The lecture is free to attend and open to all, but registration is required in advance – book your seat via Eventbrite
A pre-lecture reception with tea, coffee and cakes will be held from 16:45 in the Huxley Common Room.
Abstract: How do flocks of birds or schools of fish appear to act as one self-aware organism? How do political or social movements spread across populations? And why do many of us continue to spend our commutes stationary in traffic jams?
Mathematics is guiding us towards answers. The behaviour displayed by each of these phenomenon is underpinned by similar mathematical structures describing self-organisation and collective behaviour. It’s a set of rules that brings together individuals unaware of the broader process they are partaking in, but as a group show collective determined, smart behaviour.
Professor Pierre Degond is a Professor of Applied Mathematics at Imperial who is interested in how to understand these ‘emergence phenomena’ from a mathematical perspective. In his lecture he will talk through his application of classical mathematical physics to a variety of exotic systems, addressing issues as diverse as designing efficient pedestrian infrastructures to improving artificial insemination success rates.

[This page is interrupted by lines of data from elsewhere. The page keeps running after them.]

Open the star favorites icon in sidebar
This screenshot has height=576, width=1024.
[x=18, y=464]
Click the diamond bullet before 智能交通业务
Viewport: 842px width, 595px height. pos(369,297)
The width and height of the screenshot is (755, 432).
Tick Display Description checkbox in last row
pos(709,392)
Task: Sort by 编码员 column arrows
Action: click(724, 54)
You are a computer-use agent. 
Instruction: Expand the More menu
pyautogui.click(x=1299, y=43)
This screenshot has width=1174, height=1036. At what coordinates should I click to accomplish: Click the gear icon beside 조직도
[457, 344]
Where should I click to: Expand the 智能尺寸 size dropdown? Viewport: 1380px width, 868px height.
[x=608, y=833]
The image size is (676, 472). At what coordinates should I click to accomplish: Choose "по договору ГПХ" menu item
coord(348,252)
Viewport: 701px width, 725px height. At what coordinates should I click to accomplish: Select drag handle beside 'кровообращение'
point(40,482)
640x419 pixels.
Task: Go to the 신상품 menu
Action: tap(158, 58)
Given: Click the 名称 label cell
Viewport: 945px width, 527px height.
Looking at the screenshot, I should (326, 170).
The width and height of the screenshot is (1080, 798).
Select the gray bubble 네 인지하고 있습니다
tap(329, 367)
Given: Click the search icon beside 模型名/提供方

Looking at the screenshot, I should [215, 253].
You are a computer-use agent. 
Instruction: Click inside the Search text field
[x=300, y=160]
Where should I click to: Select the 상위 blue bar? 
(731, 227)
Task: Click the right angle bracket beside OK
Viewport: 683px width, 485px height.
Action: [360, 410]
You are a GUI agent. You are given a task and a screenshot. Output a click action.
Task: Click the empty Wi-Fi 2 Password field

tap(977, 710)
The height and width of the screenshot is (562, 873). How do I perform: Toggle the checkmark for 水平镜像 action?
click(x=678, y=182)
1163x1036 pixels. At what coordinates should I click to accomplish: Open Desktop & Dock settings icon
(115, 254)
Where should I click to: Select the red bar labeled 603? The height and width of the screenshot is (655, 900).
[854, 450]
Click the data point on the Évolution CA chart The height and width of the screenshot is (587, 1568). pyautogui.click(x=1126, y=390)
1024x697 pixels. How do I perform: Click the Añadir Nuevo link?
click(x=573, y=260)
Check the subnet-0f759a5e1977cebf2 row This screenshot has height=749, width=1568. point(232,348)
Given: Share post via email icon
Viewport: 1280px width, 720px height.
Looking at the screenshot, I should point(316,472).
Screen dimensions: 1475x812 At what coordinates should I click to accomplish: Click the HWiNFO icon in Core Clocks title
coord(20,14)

Biography: Pierre Degond is currently a Chair Professor in Applied Mathematics at Imperial College London. Before joining the College, he was at the Institut de Mathématiques de Toulouse in France where he held a Senior Researcher position from the French Research Centre CNRS.
Pierre Degond was trained at the Ecole Normale Supérieure in Paris and his first appointment was in Ecole Polytechnique in Palaiseau as a Junior Researcher at CNRS. He was then appointed as a full Professor in Ecole Normale Superieure of Cachan before joining back the CNRS in Toulouse where he founded the Applied Math group. He moved to Imperial College London in October 2013.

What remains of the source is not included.